Bethlehem turtle a blacklisted species

A temperature logger is placed in the turtle next by biologist Dr Nick Ling (front). From left conservationist Basil Graeme, BOPRC bio-security officer Donna Watchman and conservationist Ann Graeme. Photo: Bruce Barnard.

The red-eared slider turtle is one of the worst invasive species, and there’s concern it's establishing a claw-hold in our waterways.

This week, a scientist, a bio-security officer and two renowned conservationists stand on a dusty, sun baked track in a suburban Tauranga backwater.

They’re earnestly discussing a potential environmental calamity. And Goldilocks.

That’s Goldilocks of 19th century fairytale fame who doesn’t like her porridge too hot, nor too cold, but just right.

But this is more to do with the Goldilocks principal, or Goldilocks zone, as it pertains to the breeding habits of the red-eared slider in Carmichael Reserve rather than common-or-garden variety porridge.

“The sex development of turtle juveniles is temperature dependent,” explains scientist Dr Nick Ling of the University of Waikato. And there’s the connection - not too hot, not too cold. Just right.

It was the talk of turtles that piqued the biologist’s interest and lured him across the Kaimai Range to the Carmichael wetlands at the foot of Bellevue. “One of our staff has a property at Cook’s Beach and they have had a local population of turtles lay two years in a row,” he says.

Now the scientist, the bio-security officer and the two renowned conservationists are about to excavate a red-earned slider nest right here in our own backyard.

“For those of us interested in the New Zealand environment, having any exotic animal in the wild that has potential to cause harm is certainly of concern,” adds Dr Ling.

 “They eat anything they can grab,” says Dr Ling.

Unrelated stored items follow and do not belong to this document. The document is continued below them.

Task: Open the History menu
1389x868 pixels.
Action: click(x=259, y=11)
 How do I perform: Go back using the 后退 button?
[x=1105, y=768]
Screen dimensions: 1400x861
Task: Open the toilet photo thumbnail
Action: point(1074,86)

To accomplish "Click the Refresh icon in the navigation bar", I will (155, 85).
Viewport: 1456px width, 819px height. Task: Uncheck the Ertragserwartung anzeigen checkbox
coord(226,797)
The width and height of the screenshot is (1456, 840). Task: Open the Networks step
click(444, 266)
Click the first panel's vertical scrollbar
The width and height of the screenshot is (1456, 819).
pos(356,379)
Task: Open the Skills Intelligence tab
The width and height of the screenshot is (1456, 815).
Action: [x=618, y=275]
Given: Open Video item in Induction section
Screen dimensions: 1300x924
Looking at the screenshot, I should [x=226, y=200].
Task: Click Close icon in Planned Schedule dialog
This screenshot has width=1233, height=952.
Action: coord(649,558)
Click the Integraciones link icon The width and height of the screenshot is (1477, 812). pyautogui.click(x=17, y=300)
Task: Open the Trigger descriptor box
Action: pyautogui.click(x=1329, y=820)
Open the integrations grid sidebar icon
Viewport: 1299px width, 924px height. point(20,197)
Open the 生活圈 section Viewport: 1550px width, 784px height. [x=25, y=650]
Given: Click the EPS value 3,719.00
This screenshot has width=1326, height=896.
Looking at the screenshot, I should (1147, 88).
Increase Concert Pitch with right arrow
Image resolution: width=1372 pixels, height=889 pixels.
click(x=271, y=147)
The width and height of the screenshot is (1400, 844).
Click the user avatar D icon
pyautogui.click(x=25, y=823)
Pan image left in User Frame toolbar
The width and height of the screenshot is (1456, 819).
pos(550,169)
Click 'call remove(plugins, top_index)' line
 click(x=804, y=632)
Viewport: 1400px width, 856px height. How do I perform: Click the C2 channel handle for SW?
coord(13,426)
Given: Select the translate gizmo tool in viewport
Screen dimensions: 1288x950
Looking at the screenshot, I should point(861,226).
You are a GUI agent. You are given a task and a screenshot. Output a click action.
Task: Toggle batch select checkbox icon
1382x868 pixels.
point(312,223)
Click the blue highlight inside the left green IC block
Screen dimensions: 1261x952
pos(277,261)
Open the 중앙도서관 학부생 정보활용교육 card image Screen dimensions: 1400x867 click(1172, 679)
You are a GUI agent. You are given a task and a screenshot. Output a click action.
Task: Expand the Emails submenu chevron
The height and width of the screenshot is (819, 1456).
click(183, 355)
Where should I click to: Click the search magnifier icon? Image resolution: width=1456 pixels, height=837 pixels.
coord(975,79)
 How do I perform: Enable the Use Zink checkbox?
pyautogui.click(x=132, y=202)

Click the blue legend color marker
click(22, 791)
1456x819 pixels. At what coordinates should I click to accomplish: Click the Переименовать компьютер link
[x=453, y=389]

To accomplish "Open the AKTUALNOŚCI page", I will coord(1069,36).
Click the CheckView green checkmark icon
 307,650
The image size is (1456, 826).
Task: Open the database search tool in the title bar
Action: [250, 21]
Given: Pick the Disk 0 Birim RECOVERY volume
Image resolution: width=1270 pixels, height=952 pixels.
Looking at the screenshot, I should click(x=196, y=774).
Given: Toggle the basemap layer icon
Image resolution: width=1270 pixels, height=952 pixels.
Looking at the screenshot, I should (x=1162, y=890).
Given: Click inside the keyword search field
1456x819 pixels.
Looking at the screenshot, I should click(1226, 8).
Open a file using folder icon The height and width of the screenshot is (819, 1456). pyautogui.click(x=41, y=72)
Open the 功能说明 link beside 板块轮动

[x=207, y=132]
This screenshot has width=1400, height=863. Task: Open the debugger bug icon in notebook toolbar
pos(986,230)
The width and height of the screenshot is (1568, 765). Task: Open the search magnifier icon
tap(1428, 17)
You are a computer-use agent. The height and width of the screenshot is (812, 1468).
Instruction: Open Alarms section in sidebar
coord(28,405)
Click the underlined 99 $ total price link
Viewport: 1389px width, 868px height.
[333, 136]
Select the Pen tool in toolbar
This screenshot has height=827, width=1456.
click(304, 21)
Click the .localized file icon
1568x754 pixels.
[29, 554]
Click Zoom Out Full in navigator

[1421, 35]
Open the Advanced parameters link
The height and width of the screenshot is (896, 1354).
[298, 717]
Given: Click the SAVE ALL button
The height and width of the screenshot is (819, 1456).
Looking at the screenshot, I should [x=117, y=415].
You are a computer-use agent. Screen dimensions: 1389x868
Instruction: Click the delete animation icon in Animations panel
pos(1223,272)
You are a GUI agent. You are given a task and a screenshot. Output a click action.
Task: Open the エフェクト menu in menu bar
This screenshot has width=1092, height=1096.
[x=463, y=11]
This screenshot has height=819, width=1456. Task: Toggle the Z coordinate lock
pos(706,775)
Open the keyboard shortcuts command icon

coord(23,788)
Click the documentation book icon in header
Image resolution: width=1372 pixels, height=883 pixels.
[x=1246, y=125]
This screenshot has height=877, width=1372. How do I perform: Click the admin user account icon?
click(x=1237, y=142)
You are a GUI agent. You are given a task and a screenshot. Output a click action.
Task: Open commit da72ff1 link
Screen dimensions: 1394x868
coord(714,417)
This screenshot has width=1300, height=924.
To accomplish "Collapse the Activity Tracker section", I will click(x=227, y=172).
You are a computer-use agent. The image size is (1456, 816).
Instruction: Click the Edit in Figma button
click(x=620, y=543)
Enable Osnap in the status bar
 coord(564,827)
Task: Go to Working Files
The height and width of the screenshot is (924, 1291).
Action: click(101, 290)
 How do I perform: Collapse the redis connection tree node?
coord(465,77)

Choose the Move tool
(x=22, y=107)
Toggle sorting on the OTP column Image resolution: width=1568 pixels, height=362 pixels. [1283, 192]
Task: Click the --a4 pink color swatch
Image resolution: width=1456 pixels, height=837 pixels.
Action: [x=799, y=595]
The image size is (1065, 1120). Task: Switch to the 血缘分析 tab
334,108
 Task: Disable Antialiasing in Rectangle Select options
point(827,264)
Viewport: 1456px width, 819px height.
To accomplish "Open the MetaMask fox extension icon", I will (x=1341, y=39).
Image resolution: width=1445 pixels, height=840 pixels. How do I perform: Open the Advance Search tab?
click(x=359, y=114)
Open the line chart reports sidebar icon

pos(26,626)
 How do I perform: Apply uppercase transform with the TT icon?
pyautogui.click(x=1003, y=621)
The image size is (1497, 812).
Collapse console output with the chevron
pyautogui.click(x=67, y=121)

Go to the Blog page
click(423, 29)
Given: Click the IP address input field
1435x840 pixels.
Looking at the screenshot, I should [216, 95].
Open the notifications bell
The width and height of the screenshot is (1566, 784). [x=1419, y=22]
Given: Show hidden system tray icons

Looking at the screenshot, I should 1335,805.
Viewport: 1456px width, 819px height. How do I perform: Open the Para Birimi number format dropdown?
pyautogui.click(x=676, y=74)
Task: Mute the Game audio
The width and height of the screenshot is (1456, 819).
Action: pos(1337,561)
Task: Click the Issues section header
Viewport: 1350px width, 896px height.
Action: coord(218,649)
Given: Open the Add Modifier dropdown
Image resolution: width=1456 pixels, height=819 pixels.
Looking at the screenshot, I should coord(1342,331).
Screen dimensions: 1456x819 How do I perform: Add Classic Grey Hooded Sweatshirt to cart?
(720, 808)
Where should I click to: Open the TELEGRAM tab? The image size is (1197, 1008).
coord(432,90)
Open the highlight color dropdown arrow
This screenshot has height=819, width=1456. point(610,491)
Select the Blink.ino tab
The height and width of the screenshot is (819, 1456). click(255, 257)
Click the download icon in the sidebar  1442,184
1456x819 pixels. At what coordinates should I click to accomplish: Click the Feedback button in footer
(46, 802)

That’s a menu of fish, small lizards, amphibians – even native plants - and, as the scientist has observed, they can also catch birds.

“If a bird – any small bird - perches on a log to get a drink, the turtle will launch itself out of the water, grab them by the leg and drag them under.”

In the fine gravel at the side of a busy walking and cycling track at the reserve, conservationist Basil Graeme is scratching away gingerly. The turtle wasn’t concerned about the best address, more an exposed site in the full glare of the sun with a nice warm ground temperature. Basil gets just a few centimeters down when he encounters a clutch of turtle eggs. 

“I think we should be concerned about what we’re see today,” says the scientist. “This is an exotic pet that we need to take a serious look at.”

A turtle embryo.

From The Weekend Sun story regarding a reported sighting a few weeks ago, to photographic evidence of at least one red-eared slider in Carmichael Reserve the following week, there’s now proof of a breeding population.

“We know from an egg removed so far that they are viable,” says Basil. “They are not unfertilised eggs, and they do have turtle embryos in there.”

Which bring us back to porridge and Goldilocks. Dr Nick Ling puts a temperature logger in beside the eggs to monitor the site, to see whether temperatures get up to the Goldilocks zone where, potentially, females are produced.

“Below 28 degrees you only get male turtles,” he says. “But from about 28-to-32 degrees, you get a combination of males and females. Above that, only females. The Goldilocks zone - not too hot and not too cold - is 28.5 degrees.”

With a long, hot and dry summer, there have been many days when the air temperature has risen to 30 degrees and above. “If the ground temperatures are getting up to those levels then we have serious concerns,” says Dr Ling.

It seems many more females could be added to the breeding population, but not from this nest.

“We will monitor the nest,” says Dr Ling, “to see if the temperature gets up to the Goldilocks zone where you might potentially see females produced.”

Prior to hatching, the eggs will be removed and euthanised. Placing them in a fridge sees the embryos lapse into a state of permanent hibernation.